Now the author of the comment is, I am sure, aware that local impact for atmospheric warming is as much as 75 times the impact of CO2. Given that this local impact may only hold for as much as one month, we might think that this is of no significance. Yet, were that month to be July or August, this would be of very significant impact.
Thanks for the responses all.
My concern is with our limited knowledge of the potency of methane itself. We talk in terms of it's heat trapping abilities 20 to 100 years after release into the atmosphere, which means we are calculating CO2 and water vapor impact, and not methane itself. I believe Sam Carana hypothesized that methane itself, before degradation, was up to 1000 times as potent as CO2. I have also heard hundreds used. (Someday maybe we will know the exact figure).
There's more to it than potency. There is also saturation. The response to GHGs is logarithmic. This means it takes more and more of the gas to achieve the same effect. So as an example, lets say it takes 1000 ppm of a gas to achieve 1 C of warming. To get another 1 C of warming you now need 2000 ppm. To get another 1C of warming after that it would require 4000 ppm. So on and so forth.
According to the IPCC AR5, methane is approximately 86 times more potent than CO2 over a 20 year span. And the reason why things like this are measured over long time spans is that, short of something like a PETM event, there won't be a spontaneous release large enough to cause an immediate impact.
If there are no reactive changes occurring to methane due to the ever shrinking OH budget allowing it to persist, and if methane is hundreds to a thousand times deadlier than CO2 to the atmosphere, AND we see continued hydrate releases as Shakhova did last year, at what point is the effect immediate and alarming.
Methane hydroxyl reduction is just one of many ways that methane breaks down. Methane simply does not last that long in our atmosphere. If it isn't being constantly replenished then it rapidly declines.
And as I mentioned before, it would take a tremendous release of methane to have any immediate effects.

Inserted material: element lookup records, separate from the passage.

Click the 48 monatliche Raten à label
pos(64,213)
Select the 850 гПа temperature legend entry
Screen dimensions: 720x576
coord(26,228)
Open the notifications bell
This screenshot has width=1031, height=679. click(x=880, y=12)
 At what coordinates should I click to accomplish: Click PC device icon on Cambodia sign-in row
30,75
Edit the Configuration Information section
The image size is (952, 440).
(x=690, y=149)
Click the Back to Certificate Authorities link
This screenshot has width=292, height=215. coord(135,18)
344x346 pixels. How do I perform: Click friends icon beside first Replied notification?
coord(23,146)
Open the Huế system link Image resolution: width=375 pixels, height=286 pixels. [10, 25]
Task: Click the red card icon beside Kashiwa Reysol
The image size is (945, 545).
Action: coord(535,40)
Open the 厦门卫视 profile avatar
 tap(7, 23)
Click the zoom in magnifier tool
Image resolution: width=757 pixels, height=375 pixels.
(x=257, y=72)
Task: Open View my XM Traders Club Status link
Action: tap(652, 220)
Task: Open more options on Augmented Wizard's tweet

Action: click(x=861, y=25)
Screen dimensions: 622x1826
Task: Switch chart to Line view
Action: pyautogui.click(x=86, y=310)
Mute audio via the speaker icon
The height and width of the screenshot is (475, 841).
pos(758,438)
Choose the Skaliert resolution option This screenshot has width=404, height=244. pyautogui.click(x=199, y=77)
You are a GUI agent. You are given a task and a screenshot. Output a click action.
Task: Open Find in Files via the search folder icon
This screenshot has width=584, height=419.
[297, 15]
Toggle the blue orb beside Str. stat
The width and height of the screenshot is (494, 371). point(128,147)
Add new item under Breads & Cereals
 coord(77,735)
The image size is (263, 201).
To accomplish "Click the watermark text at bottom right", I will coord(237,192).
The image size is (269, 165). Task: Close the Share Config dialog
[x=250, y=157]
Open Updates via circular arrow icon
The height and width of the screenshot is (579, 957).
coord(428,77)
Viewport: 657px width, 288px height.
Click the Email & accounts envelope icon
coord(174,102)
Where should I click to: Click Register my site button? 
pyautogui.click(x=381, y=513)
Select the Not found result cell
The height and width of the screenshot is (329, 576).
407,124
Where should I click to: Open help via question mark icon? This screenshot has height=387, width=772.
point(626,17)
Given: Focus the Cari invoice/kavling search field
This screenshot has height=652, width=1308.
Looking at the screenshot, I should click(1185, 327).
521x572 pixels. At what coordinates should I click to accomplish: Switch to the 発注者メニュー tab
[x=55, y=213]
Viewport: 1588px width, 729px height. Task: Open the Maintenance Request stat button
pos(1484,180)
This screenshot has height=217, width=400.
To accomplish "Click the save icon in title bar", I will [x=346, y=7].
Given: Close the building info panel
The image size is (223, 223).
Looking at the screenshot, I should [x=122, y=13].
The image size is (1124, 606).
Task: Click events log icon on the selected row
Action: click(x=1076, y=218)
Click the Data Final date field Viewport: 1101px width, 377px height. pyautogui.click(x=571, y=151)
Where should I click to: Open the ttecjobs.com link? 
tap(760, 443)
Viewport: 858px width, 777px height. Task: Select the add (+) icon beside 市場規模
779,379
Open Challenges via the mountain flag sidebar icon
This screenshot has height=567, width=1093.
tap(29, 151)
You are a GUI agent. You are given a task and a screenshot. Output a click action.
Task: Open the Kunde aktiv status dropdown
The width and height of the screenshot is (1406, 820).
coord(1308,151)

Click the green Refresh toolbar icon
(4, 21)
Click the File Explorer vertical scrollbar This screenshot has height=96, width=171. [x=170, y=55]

The effects of GHG increases are measured in degrees per decades or centuries so you can imagine what kind of increase would be needed to have a noticeable impact over the period of days or months.
And even IF there were such a massive local increase, it wouldn't stay put. Winds and weather patterns would quickly spread it out.
I realize that the answers to these questions are blowing in the wind, but I feel strongly that we need to include methane release in current observations.
Methane isn't being released in any amount that would have any significant or meaningful impact on short term arctic ice observations. Long term, yes, any additional GHGs will impact arctic ice formation and melting but that is a climatological phenomena happening over decades and centuries. Yearly/seasonal ice is primarily determined by ice conditions, weather, and ocean patterns.
One reason I am so concerned about methane is due to the fact that the world is retooling itself to run on the supposedly clean nat gas methane fuel, and we need to get science ahead of that cart, and the Arctic is probably the best place to learn the science as the methane releases are primarily local and short lived.
I'm pretty sure scientists understand methane. It isn't exactly a new compound, nor does it violate any known laws of chemistry or physics.
And methane IS cleaner. When you burn it, you get CO2 and water vapor. You get less CO2 than burning gasoline, and you don't get all the other pollutants that gasoline produces.
Is it a perfect solution? No. Is it better than what we have now? Yes.
I hope Im making sense.....
I also prefer using the term hydrate over clathrate as the energy industry uses the hydrate term and it's important for people to know that the fuel of the future is the same one scientists are so concerned about causing a possible extinction event. (Possible, on it's way or on going, take your pick).
You're being alarmist. Stick to the science. There have been multiple papers on the subject of arctic methane releases, an none of them make any claims of an upcoming "methane bomb". It takes a very specific set of circumstances for something like that to occur and currently the conditions just aren't there for it.
What will and is currently happening is that clathrates will continue to melt and add more methane into the atmosphere. This process will continue over decades, with the shallow shelf clathrates melting out first. It will contribute to the warming, but it isn't going to trigger a some runaway effect.
(PS. Just for the record I dont visit Real Climate. I was banned from that site for suggesting in 2009 that Obama was not going to do the things needed to curb climate change. The head honcho insulted me and deleted my comments. And they weren't harsh, just factual, as the Copenhagen Summit showed us when it became obvious that the US was the main glitch to an agreement with teeth.)
I very much doubt that was the only reason. I've been on RC for years and I've seen all kinds of troll/off-topic posts that didn't get deleted or banned. If you got banned, there was a reason for it.